An R Introduction to Statistics

Factorial Design

In a factorial design, there are more than one factors under consideration in the experiment. The test subjects are assigned to treatment levels of every factor combinations at random.

Example

A fast food franchise is test marketing 3 new menu items in both East and West Coasts of continental United States. To find out if they the same popularity, 12 franchisee restaurants from each Coast are randomly chosen for participation in the study. In accordance with the factorial design, within the 12 restaurants from East Coast, 4 are randomly chosen to test market the first new menu item, another 4 for the second menu item, and the remaining 4 for the last menu item.

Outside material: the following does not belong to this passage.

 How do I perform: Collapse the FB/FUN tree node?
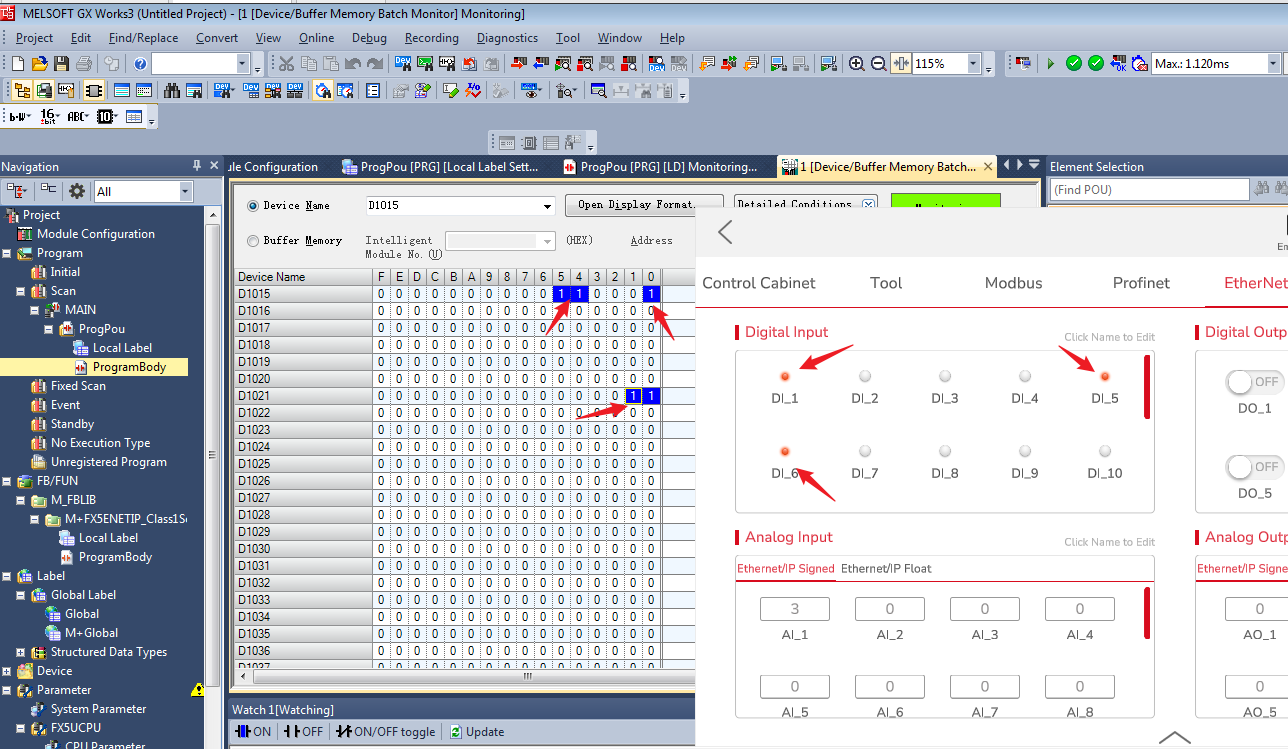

The 12 restaurants from the West Coast are arranged likewise.

Problem

Suppose the following tables represent the sales figures of the 3 new menu items after a week of test marketing. Each row in the upper table represents the sales figures of 3 different East Coast restaurants. The lower half represents West Coast restaurants. At .05 level of significance, test whether the mean sales volume for the new menu items are all equal. Decide also whether the mean sales volume of the two coastal regions differs.

East Coast: 
========== 
   Item1 Item2 Item3 
E1    25    39    36 
E2    36    42    24 
E3    31    39    28 
E4    26    35    29 
 
West Coast: 
========== 
   Item1 Item2 Item3 
W1    51    43    42 
W2    47    39    36 
W3    47    53    32 
W4    52    46    33

Solution

The solution consists of the following steps:

  1. Save the sales figure into a file named "fastfood-3.csv" in CSV format as follows.
    Item1,Item2,Item3 
    E1,25,39,36 
    E2,36,42,24 
    E3,31,39,28 
    E4,26,35,29 
    W1,51,43,42 
    W2,47,39,36 
    W3,47,53,32 
    W4,52,46,33
  2. Load the data into a data frame named df3 with the read.csv function.
    > df3 = read.csv("fastfood-3.csv")
  3. Concatenate the data rows in df3 into a single vector r .
    > r = c(t(as.matrix(df3))) # response data 
    > r 
     [1] 25 39 36 36 42 ...
  4. Assign new variables for the treatment levels and number of observations.
    > f1 = c("Item1", "Item2", "Item3") # 1st factor levels 
    > f2 = c("East", "West")            # 2nd factor levels 
    > k1 = length(f1)          # number of 1st factors 
    > k2 = length(f2)          # number of 2nd factors 
    > n = 4                    # observations per treatment
  5. Create a vector that corresponds to the 1th treatment level of the response data r in step 3 element-by-element with the gl function.
    > tm1 = gl(k1, 1, n*k1*k2, factor(f1)) 
    > tm1 
     [1] Item1 Item2 Item3 Item1 Item2 ...
  6. Similarly, create a vector that corresponds to the 2nd treatment level of the response data r in step 3.
    > tm2 = gl(k2, n*k1, n*k1*k2, factor(f2)) 
    > tm2 
     [1] East East East East East ...
  7. Apply the function aov to a formula that describes the response r by the two treatment factors tm1 and tm2 with interaction.
    > av = aov(r ~ tm1 * tm2)  # include interaction
  8. Print out the ANOVA table with summary function.
    > summary(av) 
                Df Sum Sq Mean Sq F value  Pr(>F) 
    tm1          2    385     193    9.55  0.0015 ** 
    tm2          1    715     715   35.48 1.2e-05 *** 
    tm1:tm2      2    234     117    5.81  0.0113 * 
    Residuals   18    363      20

Answer

Since the p-value of 0.0015 for the menu items is less than the .05 significance level, we reject the null hypothesis that the mean sales volume of the new menu items are all equal. Moreover, the p-value of 1.2e-05 for the east-west coasts comparison is also less than the .05 significance level. It shows there is a difference in overall sales volume between the coasts. Finally, the last p-value of 0.0113 (< 0.05) indicates that there is a possible interaction between the menu item and coast location factors, i.e., customers from different coastal regions have different tastes.

Exercise

Create the response data in step 3 above along vertical columns instead of horizontal rows. Adjust the factor levels in steps 5 and 6 accordingly.